• _REQUIRED WORK_
Continue the article on suicidal thoughts among surgeons, starting right after its final paragraph.

• _TEXT_
=== Section Start ===

Your Surgeon May Have Suicidal Thoughts
If you or someone you know is scheduled for surgery, there is a chance the surgeon may have had suicidal thoughts recently. According to a new report in the Archives of Surgery, about 6 percent of surgeons said they had suicidal thoughts in the previous year, but only about 25 percent ever got professional help.
Suicide among physicians is higher than the general public
For many years, the suicide rate among physicians has been higher than that among other professions. A recent article in Psychology Today noted that one unusual fact about suicide rates among physicians is that it is equal among male and female doctors, while among the general population, suicide rates among men is about four times higher than among women. Between 300 and 400 physicians commit suicide each year.
At Mayo Clinic in Rochester, Minnesota, Tait D. Shanafelt, MD, and colleagues conducted an anonymous survey among members of the American College of Surgeons in 2008. The 61-question survey covered career satisfaction, self-perceived medical errors, practice characteristics, and demographic information, and also utilized tools to identify burnout, mental and physical quality of life, and symptoms of depression.
Of the 7,905 surgeons who responded (86.7% males), 1,163 (14.9%) had had suicidal thoughts at some time in their lives, and 501 (6.3%) said they had had suicidal thoughts within the previous 12 months. Of the 501 surgeons, only 26 percent (130) sought help from a mental health professional. Antidepressants were used by 461 surgeons (5.8%) within the past year. Of these, 41 (8.9%) prescribed the medication for themselves, 34 (7.4%) got a prescription from a friend, but most (358, or 77%) got a prescription from a professional.
Most surgeons (301 of the 501, or 60.1%) said they did not seek help because they were concerned about their medical license. Eighty percent of state medical boards ask about mental illness on an initial licensure application, and nearly half inquire on renewals, but the focus for most boards is whether the mental health condition is impairing the surgeon’s abilities and not merely on the presence of the condition.

=== Section End ===

• _AVAILABLE DATA_
=== Section Start ===

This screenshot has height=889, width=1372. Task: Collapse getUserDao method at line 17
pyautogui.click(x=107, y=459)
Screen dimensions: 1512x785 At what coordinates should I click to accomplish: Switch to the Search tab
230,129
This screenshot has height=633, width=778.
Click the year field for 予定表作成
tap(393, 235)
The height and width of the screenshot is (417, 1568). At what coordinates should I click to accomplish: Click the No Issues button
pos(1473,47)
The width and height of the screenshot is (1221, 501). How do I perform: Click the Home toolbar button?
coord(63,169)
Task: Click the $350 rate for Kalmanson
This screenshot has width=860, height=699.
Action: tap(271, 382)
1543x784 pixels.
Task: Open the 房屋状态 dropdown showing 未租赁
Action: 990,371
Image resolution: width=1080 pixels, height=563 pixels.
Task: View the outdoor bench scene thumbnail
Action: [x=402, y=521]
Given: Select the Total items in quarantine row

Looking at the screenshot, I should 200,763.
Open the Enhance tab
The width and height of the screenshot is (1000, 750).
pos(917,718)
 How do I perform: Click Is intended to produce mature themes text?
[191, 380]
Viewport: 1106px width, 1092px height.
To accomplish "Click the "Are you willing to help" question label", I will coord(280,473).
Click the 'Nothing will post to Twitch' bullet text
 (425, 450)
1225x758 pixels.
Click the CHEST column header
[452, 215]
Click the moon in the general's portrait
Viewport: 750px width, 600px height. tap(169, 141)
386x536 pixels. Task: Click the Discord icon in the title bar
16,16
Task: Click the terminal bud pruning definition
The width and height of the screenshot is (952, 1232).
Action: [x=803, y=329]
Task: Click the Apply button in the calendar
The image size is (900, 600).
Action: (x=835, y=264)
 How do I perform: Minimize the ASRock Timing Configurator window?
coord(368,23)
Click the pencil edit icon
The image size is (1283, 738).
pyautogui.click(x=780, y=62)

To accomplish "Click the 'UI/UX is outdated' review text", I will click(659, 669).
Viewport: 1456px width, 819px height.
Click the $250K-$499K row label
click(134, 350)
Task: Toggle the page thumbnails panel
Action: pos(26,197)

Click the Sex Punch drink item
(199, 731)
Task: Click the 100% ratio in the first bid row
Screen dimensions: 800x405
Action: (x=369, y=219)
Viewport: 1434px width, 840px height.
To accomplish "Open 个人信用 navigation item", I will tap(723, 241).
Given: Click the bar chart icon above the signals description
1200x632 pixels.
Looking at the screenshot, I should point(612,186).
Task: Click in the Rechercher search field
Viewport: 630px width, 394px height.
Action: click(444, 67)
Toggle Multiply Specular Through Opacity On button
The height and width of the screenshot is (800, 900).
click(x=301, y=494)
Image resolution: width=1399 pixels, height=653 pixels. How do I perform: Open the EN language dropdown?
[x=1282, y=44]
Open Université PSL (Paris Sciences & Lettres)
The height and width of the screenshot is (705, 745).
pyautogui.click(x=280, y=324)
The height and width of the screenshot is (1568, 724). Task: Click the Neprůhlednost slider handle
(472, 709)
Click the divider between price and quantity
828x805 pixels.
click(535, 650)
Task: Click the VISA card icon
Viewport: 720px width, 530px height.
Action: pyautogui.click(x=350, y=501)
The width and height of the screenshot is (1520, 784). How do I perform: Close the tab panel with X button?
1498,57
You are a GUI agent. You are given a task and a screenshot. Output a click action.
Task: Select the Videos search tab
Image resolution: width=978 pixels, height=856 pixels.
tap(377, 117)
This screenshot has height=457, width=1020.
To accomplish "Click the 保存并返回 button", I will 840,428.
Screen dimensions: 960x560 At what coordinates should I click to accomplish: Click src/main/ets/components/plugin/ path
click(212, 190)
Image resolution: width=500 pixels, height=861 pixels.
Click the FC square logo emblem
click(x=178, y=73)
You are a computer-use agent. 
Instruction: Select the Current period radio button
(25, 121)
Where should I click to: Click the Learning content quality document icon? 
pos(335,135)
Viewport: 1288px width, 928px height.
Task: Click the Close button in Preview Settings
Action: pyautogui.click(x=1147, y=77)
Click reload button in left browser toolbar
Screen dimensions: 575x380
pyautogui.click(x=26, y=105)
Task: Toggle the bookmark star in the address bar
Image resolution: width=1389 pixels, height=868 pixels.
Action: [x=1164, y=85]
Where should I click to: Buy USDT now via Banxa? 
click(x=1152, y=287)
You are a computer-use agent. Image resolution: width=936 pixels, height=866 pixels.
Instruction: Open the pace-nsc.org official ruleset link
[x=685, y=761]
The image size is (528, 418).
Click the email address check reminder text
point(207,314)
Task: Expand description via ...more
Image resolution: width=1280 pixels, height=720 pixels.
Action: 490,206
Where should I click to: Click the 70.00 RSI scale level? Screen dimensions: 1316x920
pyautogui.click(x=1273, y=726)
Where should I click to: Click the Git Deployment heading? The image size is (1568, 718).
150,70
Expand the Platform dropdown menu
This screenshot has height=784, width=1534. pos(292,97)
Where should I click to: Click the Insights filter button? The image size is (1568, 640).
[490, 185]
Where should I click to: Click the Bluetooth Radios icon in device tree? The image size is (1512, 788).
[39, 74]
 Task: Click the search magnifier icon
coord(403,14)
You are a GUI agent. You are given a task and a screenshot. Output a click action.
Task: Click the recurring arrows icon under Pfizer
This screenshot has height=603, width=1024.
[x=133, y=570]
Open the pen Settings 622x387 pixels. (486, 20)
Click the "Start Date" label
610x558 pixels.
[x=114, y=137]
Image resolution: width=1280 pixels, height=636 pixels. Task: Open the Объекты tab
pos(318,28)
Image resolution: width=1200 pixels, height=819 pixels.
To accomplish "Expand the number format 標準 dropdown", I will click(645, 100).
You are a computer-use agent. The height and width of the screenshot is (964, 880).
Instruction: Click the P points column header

=== Section End ===

• _ANSWER SPACE_
Surgeons with suicidal thoughts were more likely to be older (age 45 and older), and this group had 1.5 to 3 times the rate of suicidal thoughts when compared with the general population. While being married and having children were associated with a lower likelihood of entertaining suicidal thoughts, divorced surgeons had a higher risk.
The study’s authors note that the risk of depression among physicians is similar to that of the general public, and so this study “suggests that other factors may contribute to the increased risk of suicide among physicians.” Although access to lethal drugs may be a factor, “the influence of professional characteristics and forms of distress other than depression (e.g., burnout) are largely unexplored.”
The survey results showed that surgeons who perceived they had made a major medical error in the previous three months had a threefold increased risk of suicidal thoughts when compared with surgeons who did not perceive such an error.
The study’s authors stress that more studies are needed to evaluate the factors associated with the higher rate of suicidal thoughts among surgeons and efforts need to be made to reduce the contributing elements and hurdles to mental health care for these surgeons.